心に響く歌というのは、時代を超えて、世界も越えて万人に通ずるものである。特に演歌はそうだと、美樹さやかはすぐ隣に座っている幼馴染に告げられた。
「ほんとうにね…演歌って人の心を掴むんだよ、あ、この曲もとてもよくって…」
両手を合わせながら、桃色の髪の女性はにこやかに微笑む。その横で「そう?」と呟きながらさやかと更にその隣に座っている黒髪の美女は店内の曲に聞き入った。
「……うん、まあ心に響くわね」
そう言って、さやかは日本酒の入ったグラスを口につけた。さきほどまで彼女は酔いつぶれていたのだが、少し眠ったからか回復しているようだ。そうしてさやかはちらりと隣でおとなしく座っている黒髪の友人を覗き見る。大学で「人外」と揶揄されるくらいの美貌の持ち主が、グラスの日本酒をちびちびと飲んでいる。顔は赤い、すでに彼女自身の飲酒の「致死量」は超えているはずだ。彼女が泥酔したらどうなるのだろう?とさやかは密かに戦慄した。
「フフフ…」
妙に艶っぽくなってしまった黒髪の美女が、グラスを持ちながら微笑んだ――焦点が定まらないのかカウンターの前に置かれている新鮮な魚介類に視線を向けながら。そうして、ゆっくりと、桃色の髪の女性へ顔を向ける。
「まどかの好きな曲なら私も好きよ…」
「わあ!」
そう呟きながら黒髪の美女はすぐ隣のさやかに倒れるようにもたれかかってきた。その勢いで、さやかは桃色の髪の女性――まどかにもたれかかる。まどかが悲鳴をあげながら笑った。

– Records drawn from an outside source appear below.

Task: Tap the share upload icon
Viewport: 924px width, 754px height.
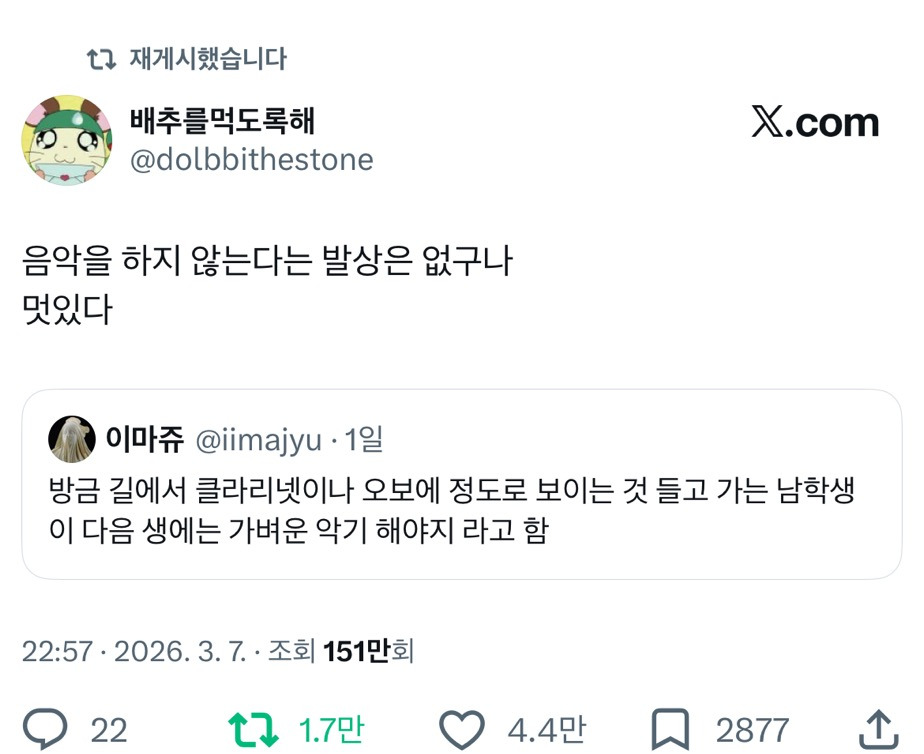Action: 877,728
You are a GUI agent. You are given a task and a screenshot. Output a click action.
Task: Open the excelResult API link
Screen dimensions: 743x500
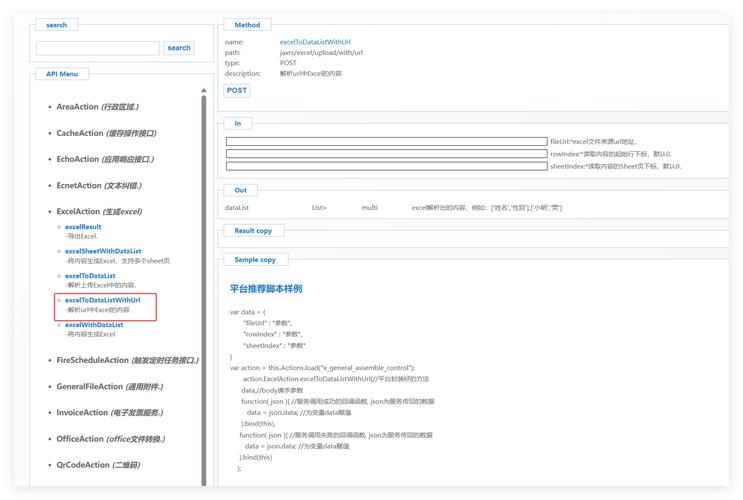click(83, 227)
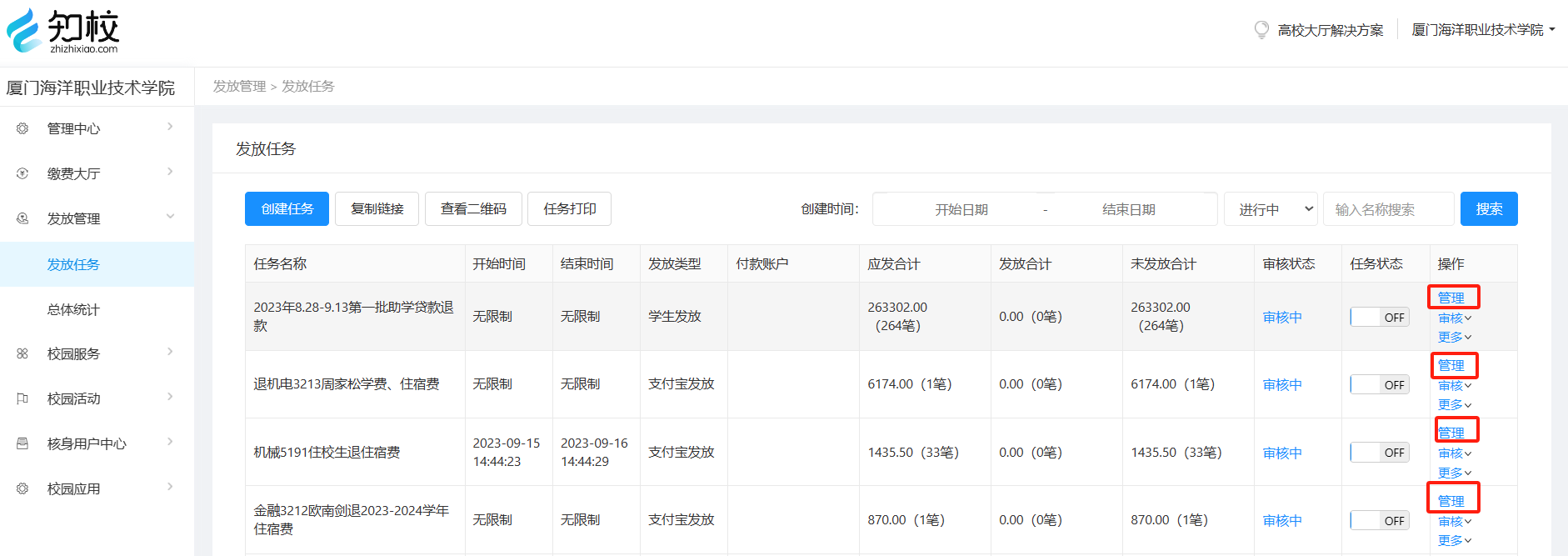Screen dimensions: 1568x556
Task: Click the 创建任务 button
Action: pyautogui.click(x=287, y=209)
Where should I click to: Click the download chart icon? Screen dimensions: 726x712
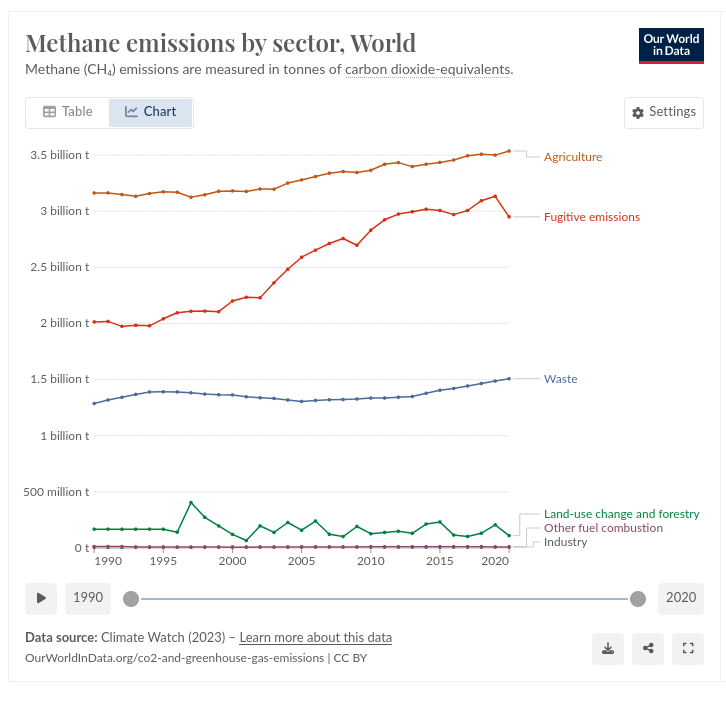608,648
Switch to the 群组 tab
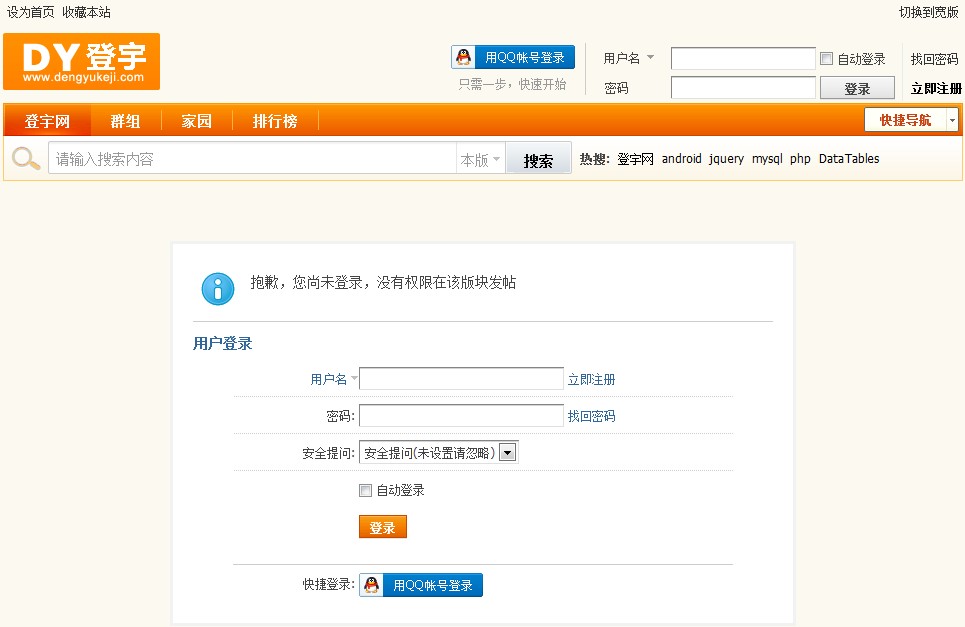This screenshot has height=627, width=965. tap(125, 119)
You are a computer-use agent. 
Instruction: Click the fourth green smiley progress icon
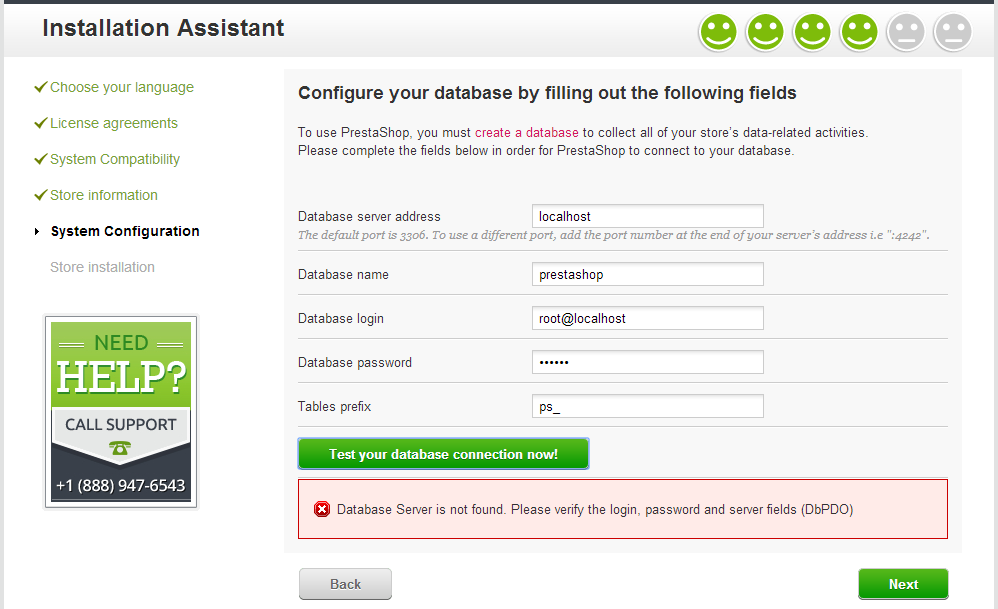(x=859, y=31)
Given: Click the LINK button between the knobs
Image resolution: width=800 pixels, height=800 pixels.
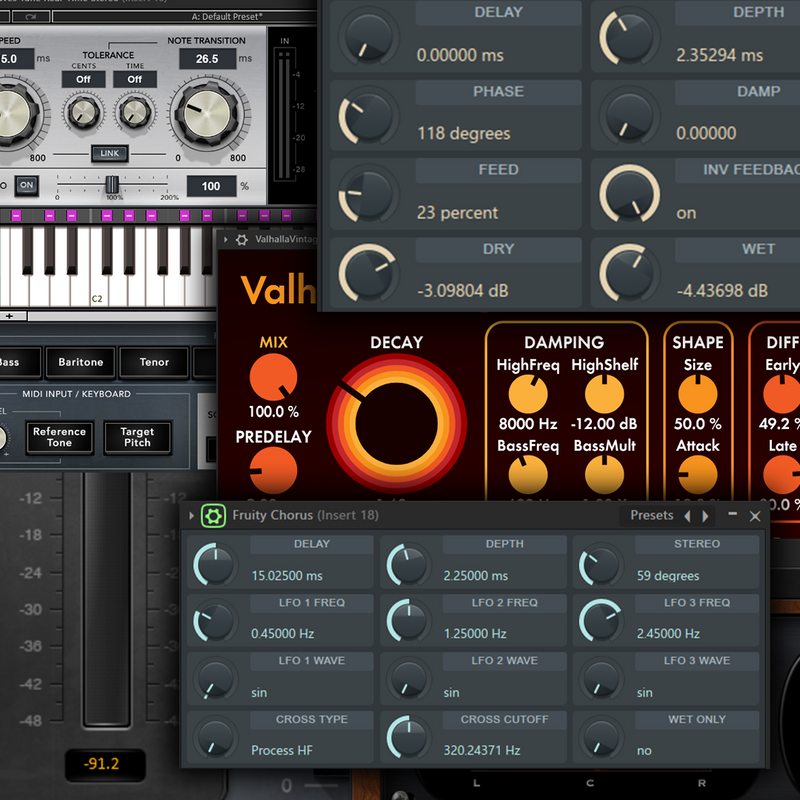Looking at the screenshot, I should point(109,152).
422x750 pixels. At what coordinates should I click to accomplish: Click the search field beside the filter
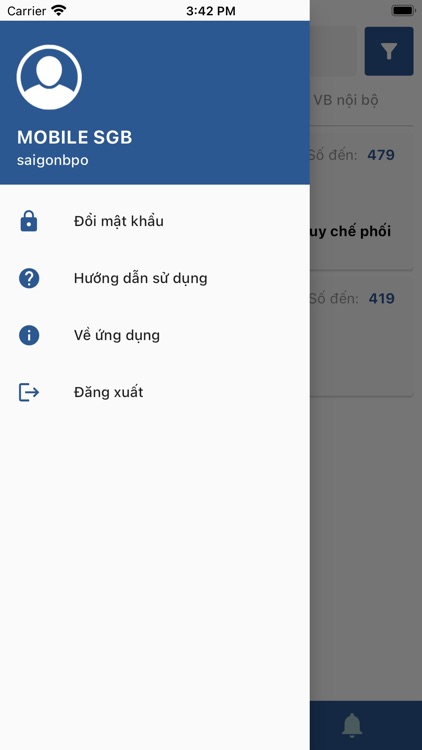[333, 51]
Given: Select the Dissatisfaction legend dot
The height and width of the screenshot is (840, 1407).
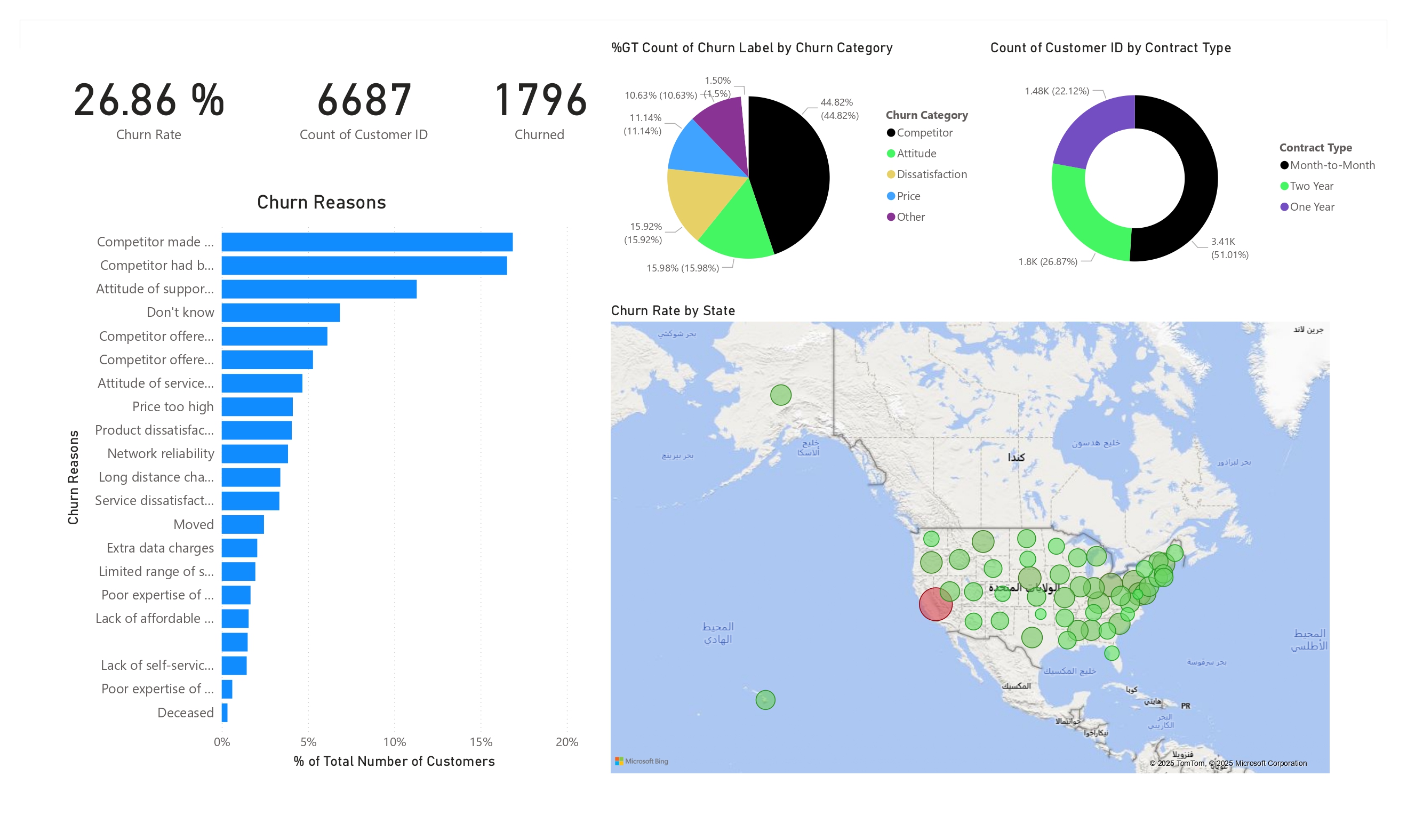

「ちょ、ちょっと、あんた、喋るかもたれるかどっちかにしなよ!」
さやかにもたれかかった黒髪の女性は、猫のように目を細めながらその腕にしがみついている。だいぶ酔いが回っているようだ。普段の彼女なら人前で蒼い髪の友人に対し例え事故でもこのようなことはしない。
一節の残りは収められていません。